5. ANCHOR MAN. It's a job that requires presentation, steadiness, credibility and, dare I say, trust. Sorry, but you relinquish the whole package when you party yourself right into a coma.

6. MOTIVATIONAL SPEAKER. You show up in a $3,000 suit and a $400 haircut, and charge $150,000 to address an audience on the topic of "Putting the Entrepreneurial Spirit to Work for You," and then people read that you dropped $75,000 during a visit to a Nevada cathouse called the Love Ranch? You'll bounce back, but it's impossible to come away totally unscathed. Maybe lower your quote to $100,000.

7. AVANT GARDE ARTIST (poet, painter, sculptor). Fortunately, because people aren't certain what you do in the first place, you will be given an inordinate amount of slack. If you were a construction worker or fry cook, they'd want to see you hang by your jimmy-whatnots, but given that you're an existential poet, they'll keep a respectful distance.

8. PROFESSIONAL ATHLETE. People, especially men, might wonder why you "have to pay for it," but because you're a celebrity jock the public will continue to judge you by what you do on the field, diamond or court, not what you do for recreation. Virtuoso athletic performance trumps almost everything.

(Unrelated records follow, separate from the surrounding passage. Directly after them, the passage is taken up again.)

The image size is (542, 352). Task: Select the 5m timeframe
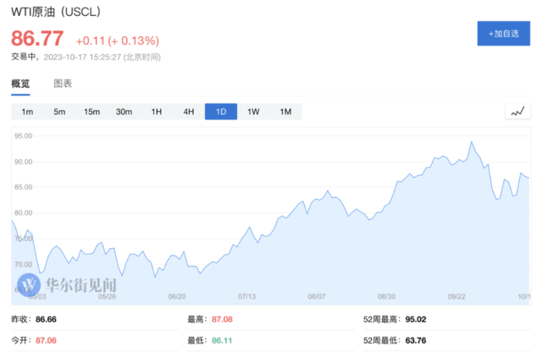(59, 112)
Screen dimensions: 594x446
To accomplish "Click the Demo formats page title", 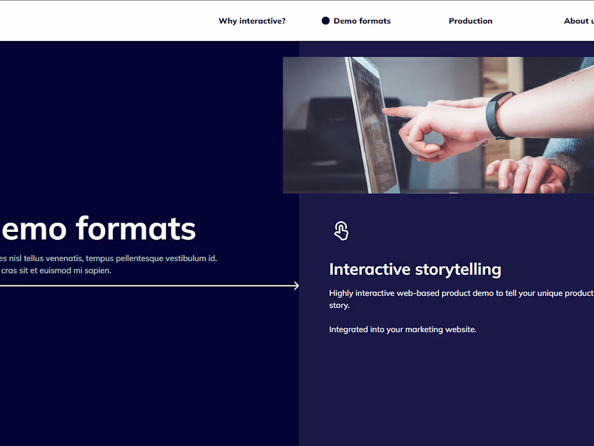I will tap(97, 229).
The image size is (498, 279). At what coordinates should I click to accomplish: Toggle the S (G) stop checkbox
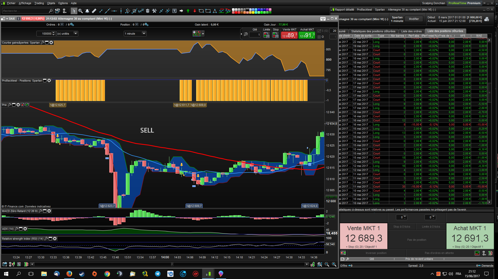click(x=319, y=31)
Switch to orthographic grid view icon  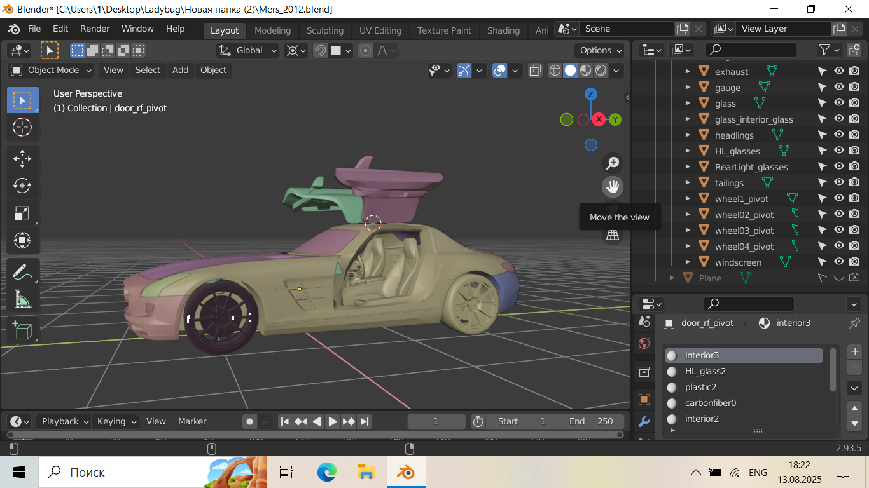coord(613,236)
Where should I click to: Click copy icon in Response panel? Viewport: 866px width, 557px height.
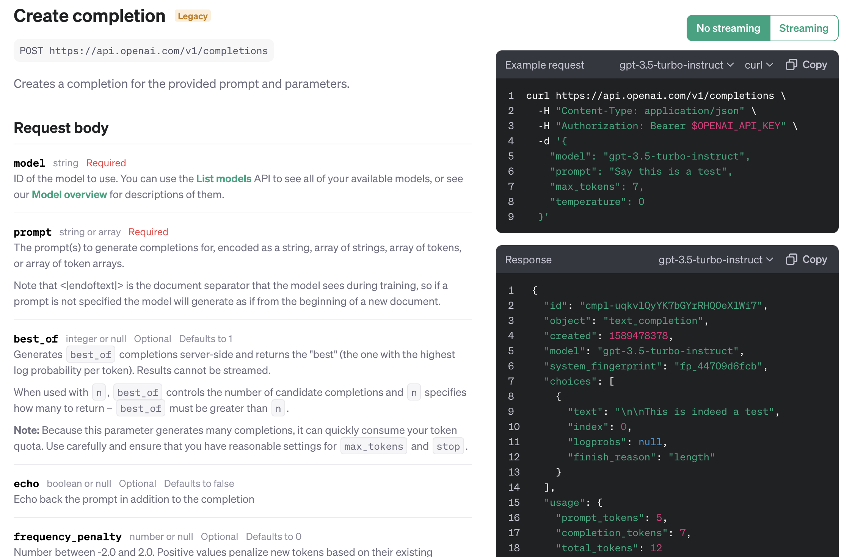[791, 260]
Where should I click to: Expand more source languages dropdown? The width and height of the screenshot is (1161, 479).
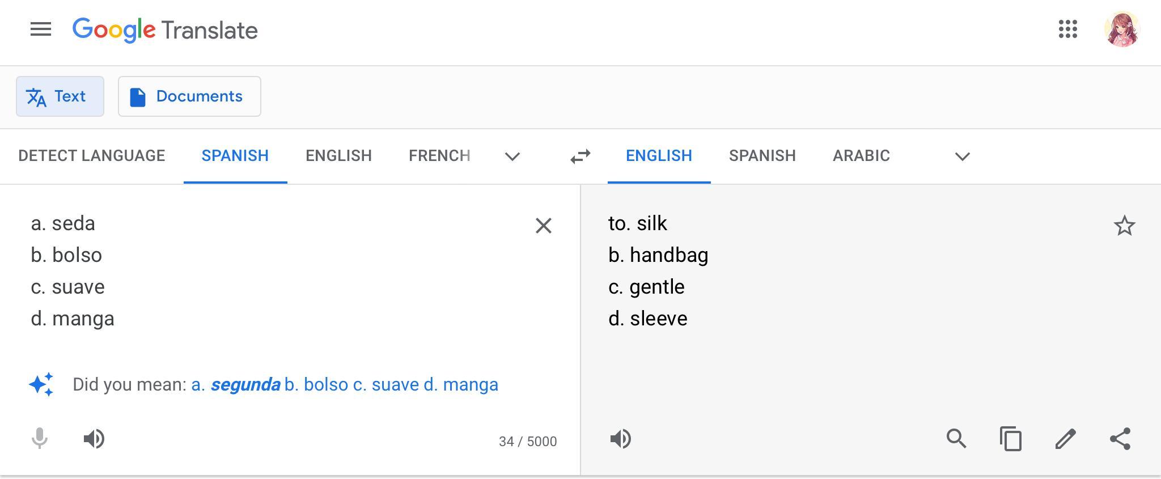(512, 156)
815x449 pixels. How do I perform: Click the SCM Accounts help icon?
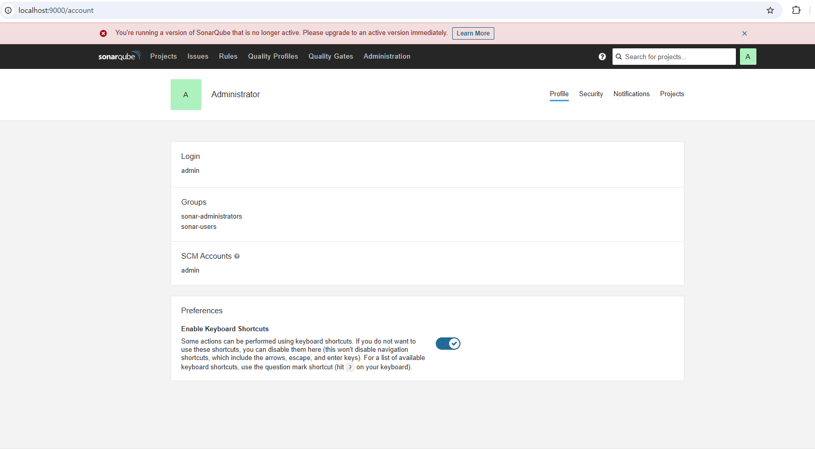237,256
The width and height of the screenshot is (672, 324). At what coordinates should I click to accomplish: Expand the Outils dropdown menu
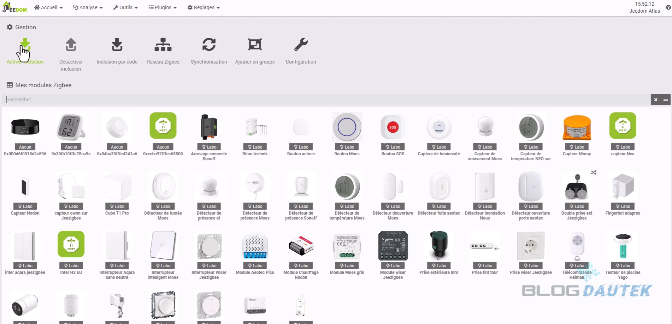(x=125, y=7)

9. ACTOR. Britain has its royal family, and America has its Hollywood actors. Unless it involves violence directed toward another person, we're willing to forgive the most atrocious self-destructive behavior. Because we see them as creative geniuses, the normal rules don't apply. It's part envy, part admiration, part hero worship. We're hooked.

10. ROCK STAR. Not only will his career not take a hit, but once word spreads and everyone learns what happened, he will become even more popular, more notorious. Imagine if it were Keith Richards (not now, but when he was younger). His reputation would not only have remained untarnished, it would've been sanctified.

Best of luck, Lamar. Seriously. Loved you with the Lakers. Get well, dude.